# Exercise objective
Count the lines in the items below that contain the string "computer", where uppercase and lowercase count as different. Reply with the number only.

# Entries shown
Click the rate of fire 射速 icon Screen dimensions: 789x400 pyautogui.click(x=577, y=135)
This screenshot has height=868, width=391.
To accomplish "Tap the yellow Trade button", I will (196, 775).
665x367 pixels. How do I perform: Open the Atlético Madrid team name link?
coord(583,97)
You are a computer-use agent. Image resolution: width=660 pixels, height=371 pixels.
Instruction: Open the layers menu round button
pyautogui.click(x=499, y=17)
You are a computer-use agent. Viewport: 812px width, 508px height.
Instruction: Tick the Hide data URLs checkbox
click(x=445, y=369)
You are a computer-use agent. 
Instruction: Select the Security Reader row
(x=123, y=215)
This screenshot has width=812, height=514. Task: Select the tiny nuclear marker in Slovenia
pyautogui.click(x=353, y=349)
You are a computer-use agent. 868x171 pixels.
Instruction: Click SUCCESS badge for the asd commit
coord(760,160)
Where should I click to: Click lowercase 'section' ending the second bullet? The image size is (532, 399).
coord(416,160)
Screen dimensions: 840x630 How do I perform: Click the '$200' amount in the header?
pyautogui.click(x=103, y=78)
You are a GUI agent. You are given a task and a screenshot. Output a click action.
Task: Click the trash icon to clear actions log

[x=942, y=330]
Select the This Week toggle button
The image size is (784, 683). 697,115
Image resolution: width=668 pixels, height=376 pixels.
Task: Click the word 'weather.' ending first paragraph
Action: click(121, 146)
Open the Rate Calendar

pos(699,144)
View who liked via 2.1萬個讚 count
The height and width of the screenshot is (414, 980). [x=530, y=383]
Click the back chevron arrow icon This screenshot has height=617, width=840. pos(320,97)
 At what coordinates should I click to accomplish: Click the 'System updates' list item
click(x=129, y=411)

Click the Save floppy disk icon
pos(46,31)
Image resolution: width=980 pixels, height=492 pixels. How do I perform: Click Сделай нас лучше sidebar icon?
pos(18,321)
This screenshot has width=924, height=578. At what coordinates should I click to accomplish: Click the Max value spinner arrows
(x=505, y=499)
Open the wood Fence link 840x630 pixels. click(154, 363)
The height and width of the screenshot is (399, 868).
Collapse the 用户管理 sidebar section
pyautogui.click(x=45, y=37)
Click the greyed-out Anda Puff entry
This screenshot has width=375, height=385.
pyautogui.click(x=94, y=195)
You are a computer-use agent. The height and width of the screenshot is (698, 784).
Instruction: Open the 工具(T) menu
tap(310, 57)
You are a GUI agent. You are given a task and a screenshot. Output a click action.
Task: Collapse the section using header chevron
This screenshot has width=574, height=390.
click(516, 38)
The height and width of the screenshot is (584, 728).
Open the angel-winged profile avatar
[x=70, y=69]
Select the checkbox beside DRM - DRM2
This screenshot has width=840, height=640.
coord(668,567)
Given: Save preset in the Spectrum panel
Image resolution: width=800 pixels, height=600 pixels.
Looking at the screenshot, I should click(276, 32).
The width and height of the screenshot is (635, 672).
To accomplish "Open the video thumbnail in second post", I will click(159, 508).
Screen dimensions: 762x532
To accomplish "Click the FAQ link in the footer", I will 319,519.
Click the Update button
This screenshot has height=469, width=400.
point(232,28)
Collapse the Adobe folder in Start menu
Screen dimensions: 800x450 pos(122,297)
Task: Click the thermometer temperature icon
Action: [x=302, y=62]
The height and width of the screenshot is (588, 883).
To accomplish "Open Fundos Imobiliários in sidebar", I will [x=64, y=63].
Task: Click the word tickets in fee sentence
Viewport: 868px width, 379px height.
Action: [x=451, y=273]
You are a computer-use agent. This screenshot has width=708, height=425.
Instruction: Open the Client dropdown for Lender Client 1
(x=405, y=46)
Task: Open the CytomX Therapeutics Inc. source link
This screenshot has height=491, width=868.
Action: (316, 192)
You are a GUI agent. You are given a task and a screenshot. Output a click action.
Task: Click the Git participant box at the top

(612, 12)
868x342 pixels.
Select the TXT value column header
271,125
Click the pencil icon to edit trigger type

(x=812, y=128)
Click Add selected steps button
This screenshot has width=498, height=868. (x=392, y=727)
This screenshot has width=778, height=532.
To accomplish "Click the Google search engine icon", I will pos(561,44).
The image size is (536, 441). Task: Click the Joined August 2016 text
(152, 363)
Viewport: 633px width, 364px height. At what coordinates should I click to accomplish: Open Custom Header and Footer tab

# Result of this exercise
6